# Text segment:
═══
The report notes Blong is uninsured. It is against Florida law to drive without a minimum of $10,000 in personal injury protection insurance and at least $10,000 in property, damage, liability insurance.

Jacksonville television station WJXT produced a three-minute segment about the incident on March 21. In it, a reporter describes previously stated plans by the Florida Department of Transportation to increase safety in the area of the crash during 2024.

“I always ride on the sidewalk even though I’ve been told it’s illegal,” bicyclist Hanna Nemeck told the station, which aired footage showing a two-lane stretch of A1A. “I’m scared to be in the bike lane.”

The segment noted that, a day after Teevens’ crash, a truck turned into another bicyclist’s path on A1A and that person was also flown to a hospital with serious injuries. Within the last year, two pedestrians were struck and killed by vehicles and another injured in the same area, the station reported.

In a text last week, Kirsten Teevens characterized her husband’s injuries as “serious.” Neither Dartmouth nor the family have provided an update on the coach’s condition since then.
═══
Stored dataset items

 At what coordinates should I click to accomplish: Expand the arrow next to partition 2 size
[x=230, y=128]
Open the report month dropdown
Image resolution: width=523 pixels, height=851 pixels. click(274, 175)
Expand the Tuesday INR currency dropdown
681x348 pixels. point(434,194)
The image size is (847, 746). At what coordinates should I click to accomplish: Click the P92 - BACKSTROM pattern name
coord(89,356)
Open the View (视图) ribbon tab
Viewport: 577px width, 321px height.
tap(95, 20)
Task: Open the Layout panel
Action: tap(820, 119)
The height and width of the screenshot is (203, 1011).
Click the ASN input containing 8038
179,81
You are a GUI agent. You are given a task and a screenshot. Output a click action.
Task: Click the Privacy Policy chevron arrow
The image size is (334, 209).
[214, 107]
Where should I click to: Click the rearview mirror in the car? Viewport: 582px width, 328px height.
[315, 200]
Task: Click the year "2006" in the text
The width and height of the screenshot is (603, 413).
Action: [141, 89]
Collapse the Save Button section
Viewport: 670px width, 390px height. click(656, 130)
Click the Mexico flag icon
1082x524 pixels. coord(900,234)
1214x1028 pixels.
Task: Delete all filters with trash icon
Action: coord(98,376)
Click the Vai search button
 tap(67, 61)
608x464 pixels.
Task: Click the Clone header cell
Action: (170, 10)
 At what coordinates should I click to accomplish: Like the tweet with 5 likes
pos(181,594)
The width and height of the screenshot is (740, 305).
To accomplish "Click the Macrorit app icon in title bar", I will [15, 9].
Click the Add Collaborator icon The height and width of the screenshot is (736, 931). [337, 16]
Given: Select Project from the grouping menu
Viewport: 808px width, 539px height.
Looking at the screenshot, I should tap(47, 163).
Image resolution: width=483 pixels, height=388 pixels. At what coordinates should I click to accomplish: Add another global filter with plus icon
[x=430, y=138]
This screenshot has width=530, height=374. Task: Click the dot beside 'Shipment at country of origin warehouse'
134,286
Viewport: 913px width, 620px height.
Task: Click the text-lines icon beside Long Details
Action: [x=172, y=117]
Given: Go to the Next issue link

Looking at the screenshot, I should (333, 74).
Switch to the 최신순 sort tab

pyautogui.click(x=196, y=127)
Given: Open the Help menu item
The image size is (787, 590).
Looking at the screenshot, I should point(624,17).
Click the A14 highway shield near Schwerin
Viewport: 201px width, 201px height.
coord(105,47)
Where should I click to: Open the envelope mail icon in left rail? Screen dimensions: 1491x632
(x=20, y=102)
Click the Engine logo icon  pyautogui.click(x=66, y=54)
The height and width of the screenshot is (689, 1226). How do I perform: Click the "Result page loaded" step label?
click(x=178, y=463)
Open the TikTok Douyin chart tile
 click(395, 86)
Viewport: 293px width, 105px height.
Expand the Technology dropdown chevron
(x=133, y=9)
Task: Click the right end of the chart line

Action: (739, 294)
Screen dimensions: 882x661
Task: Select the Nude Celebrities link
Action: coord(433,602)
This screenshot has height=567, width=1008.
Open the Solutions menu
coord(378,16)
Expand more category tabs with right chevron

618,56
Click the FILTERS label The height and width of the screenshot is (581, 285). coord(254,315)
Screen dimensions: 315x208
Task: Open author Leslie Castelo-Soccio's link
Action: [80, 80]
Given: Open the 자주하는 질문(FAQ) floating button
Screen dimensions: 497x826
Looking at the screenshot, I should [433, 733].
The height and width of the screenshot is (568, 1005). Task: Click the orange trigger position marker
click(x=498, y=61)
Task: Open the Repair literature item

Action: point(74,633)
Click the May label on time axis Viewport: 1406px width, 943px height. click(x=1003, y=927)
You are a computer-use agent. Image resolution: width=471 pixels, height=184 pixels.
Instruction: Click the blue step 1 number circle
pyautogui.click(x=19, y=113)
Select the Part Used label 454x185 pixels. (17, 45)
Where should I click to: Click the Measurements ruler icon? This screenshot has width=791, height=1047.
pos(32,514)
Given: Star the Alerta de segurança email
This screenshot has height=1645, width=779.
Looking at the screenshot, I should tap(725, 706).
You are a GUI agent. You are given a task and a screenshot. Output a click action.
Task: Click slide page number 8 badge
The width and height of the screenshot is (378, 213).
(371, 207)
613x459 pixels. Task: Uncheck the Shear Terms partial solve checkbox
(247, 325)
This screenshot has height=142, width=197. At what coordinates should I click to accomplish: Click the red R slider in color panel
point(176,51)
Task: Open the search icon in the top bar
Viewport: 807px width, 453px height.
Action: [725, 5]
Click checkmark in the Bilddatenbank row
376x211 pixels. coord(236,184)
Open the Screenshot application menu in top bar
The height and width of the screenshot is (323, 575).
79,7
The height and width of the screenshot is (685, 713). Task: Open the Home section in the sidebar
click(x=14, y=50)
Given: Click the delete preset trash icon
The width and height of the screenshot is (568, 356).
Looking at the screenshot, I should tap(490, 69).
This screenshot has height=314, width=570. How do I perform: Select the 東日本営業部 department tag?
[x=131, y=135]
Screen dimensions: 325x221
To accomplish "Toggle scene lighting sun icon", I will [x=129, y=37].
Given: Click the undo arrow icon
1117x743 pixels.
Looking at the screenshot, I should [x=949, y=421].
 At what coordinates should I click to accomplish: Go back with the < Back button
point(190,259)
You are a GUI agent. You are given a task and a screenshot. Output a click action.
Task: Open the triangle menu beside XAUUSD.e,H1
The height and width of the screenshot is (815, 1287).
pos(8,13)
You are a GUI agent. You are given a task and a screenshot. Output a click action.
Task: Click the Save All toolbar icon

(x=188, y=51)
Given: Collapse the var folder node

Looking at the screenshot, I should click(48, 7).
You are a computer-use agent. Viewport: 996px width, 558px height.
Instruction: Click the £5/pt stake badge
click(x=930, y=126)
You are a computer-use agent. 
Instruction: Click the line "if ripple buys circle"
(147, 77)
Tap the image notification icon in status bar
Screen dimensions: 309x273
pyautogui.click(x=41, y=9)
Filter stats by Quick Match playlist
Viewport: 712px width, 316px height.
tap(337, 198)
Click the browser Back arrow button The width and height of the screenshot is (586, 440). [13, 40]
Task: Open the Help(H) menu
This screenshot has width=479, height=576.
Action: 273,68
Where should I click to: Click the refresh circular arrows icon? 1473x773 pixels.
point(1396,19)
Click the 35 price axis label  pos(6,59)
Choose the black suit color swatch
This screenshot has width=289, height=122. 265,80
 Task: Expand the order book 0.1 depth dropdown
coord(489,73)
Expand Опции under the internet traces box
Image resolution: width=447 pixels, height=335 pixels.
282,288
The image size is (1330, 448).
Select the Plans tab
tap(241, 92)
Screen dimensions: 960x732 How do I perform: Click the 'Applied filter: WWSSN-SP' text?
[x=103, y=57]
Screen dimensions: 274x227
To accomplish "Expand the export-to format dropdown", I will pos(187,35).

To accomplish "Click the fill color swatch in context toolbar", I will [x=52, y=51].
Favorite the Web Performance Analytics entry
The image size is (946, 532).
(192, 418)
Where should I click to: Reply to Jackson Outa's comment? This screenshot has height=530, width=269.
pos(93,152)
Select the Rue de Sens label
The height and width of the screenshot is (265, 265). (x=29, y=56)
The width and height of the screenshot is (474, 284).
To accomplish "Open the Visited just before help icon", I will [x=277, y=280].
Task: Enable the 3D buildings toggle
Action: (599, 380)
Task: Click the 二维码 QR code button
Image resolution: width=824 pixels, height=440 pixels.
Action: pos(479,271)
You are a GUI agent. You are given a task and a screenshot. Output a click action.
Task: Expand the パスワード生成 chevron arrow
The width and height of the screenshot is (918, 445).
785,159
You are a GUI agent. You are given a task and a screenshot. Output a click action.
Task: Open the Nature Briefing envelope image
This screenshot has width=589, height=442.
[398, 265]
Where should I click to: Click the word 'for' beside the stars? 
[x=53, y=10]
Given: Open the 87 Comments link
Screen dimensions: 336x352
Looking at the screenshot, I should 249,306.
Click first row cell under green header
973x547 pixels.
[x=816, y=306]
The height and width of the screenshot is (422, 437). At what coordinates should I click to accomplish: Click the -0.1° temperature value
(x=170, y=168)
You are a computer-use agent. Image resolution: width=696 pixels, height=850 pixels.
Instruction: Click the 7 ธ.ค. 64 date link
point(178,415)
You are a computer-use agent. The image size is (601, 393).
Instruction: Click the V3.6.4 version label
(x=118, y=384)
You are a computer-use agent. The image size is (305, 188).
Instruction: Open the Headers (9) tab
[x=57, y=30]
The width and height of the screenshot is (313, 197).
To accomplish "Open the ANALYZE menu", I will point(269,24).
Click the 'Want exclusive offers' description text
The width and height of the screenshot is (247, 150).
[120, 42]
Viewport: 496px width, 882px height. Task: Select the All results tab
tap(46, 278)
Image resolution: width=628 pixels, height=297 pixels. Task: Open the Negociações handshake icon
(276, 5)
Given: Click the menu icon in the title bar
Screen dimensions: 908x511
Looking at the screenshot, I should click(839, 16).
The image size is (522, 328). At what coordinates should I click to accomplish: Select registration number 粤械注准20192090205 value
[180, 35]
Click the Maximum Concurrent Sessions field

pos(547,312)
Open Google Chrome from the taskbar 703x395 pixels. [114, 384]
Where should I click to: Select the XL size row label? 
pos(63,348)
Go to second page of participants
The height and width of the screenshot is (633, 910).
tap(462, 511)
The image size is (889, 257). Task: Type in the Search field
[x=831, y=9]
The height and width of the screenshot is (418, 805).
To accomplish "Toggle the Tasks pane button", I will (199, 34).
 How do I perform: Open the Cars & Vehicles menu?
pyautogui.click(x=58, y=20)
═══
# What this exercise asks:
[1] Duplicate everything in the article excerpt from "The report notes" down to "damage, liability insurance.".
[2] According to the article excerpt, how much personal injury protection insurance does Florida law require at minimum for driving?

# Task-by-task results:
[1]
The report notes Blong is uninsured. It is against Florida law to drive without a minimum of $10,000 in personal injury protection insurance and at least $10,000 in property, damage, liability insurance.

[2] $10,000